▶ **Objective**:
Answer these from the article on agency time tracking:
1. How many people were on the team the author formed in the agency's first months?
2. What service was the agency mostly doing when it wasn't tracking time?
3. How does the article define the gross margin of a service business?

▶ **Excerpted passage**:
__________

You are not managing an agency if you do not do time tracking

Gerasimos Nikolopoulos
adaplo Ads
Published in
7 min readNov 30, 2017

Almost 4 years ago, these days, I was at the Christmas party organised by Google Greece.

It was less than 1 year that I had left Google and started my own digital agency. Within these months I had managed to form a team of 4, get us an office and start working for various Clients (including Workable, that was then launching and now is the most popular recruiting software in the world). Business was growing fast and we could barely keep up.

While I was having a drink at the party and enjoying various informal discussions, I stumble upon Giorgos Vareloglou (co-founder of the most successful digital agency in Greece and former Business Development Director at iProspect). Giorgos is asking mehow is the business doing and at some point asks “Are you doing time-tracking?” and I reply that I am not. Then he says “start doing time tracking tomorrow!”. And this was one of the most important advice I have received that made an impact at my agency.

Agencies sell hours. Period.

The reason we have not been tracking our time is that I originally thought that we were selling value. And I was thinking like this because I was biased from the way we were charging our Clients. That days we were mostly doing Google AdWords management and a common pricing model for this service is to charge a percentage fee on the monthly advertising spend (for example 10% on media spend). So I was not thinking about hours.

But this is not the only pricing model that does not include hours. You also have fixed-fee projects, monthly retainers, performance based pricing and even usage-based pricing. All these pricing models hide the one and only truth; that what we are selling is hours.

You see if you are a retailer you know what you are buying and what you are selling because it is tangible; they are products. But when we are talking about service business then we move to the sphere of intangible and this perplexes the things. But if you go at a helicopter view of a service business you will notice that what the business is buying (and ultimately selling) is employee hours. If you wanted to talk “accounting” goods sold are the employee hours, COGS is the fully loaded employee cost/hour and revenue is the Total Revenue/billable hours. The difference between the revenue/hour and the cost/hour is the gross margin of the business.

The marketing person in me will come out and say “cost-based” pricing is not the best way to price a product and if you are selling something of higher quality or something that involves innovation, you are underselling; you should instead sell “value”. And I would agree 100%. The thing, however, is that I am not telling you that you should price your product based on your costs or that you should use hours-based pricing. What I am just telling is that you should understand that no matter how you sell, at the end of the day you buy and sell hours.

Why you should do time-tracking

Now that we are talking at the same level and that we both agree that what you are actually selling is hours, I would move and tell you that you should track these hours, you should do time-tracking.

And there are many reasons why you should do it.

  1. need to know what is the cost of what you are selling (billables — non-billables, hidden time as emails/calls/travel, etc)

__________

▶ **Material provided**:
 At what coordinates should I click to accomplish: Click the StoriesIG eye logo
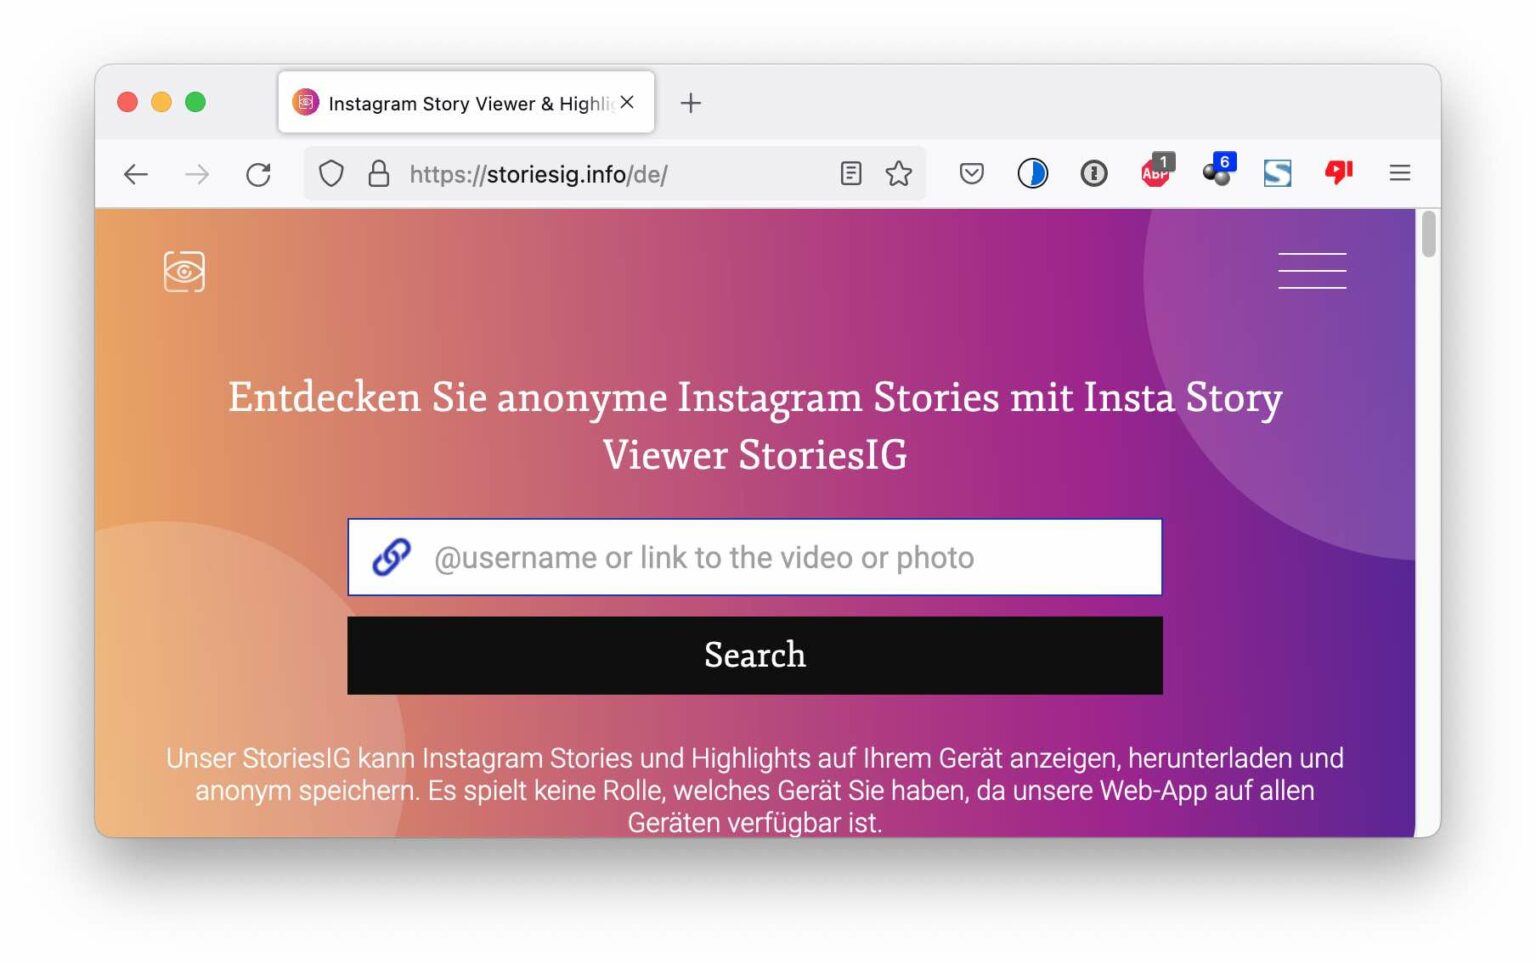click(184, 271)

__________

▶ **Exercise answer**:
1. Four.
2. Google AdWords management.
3. The difference between the revenue per hour and the cost per hour.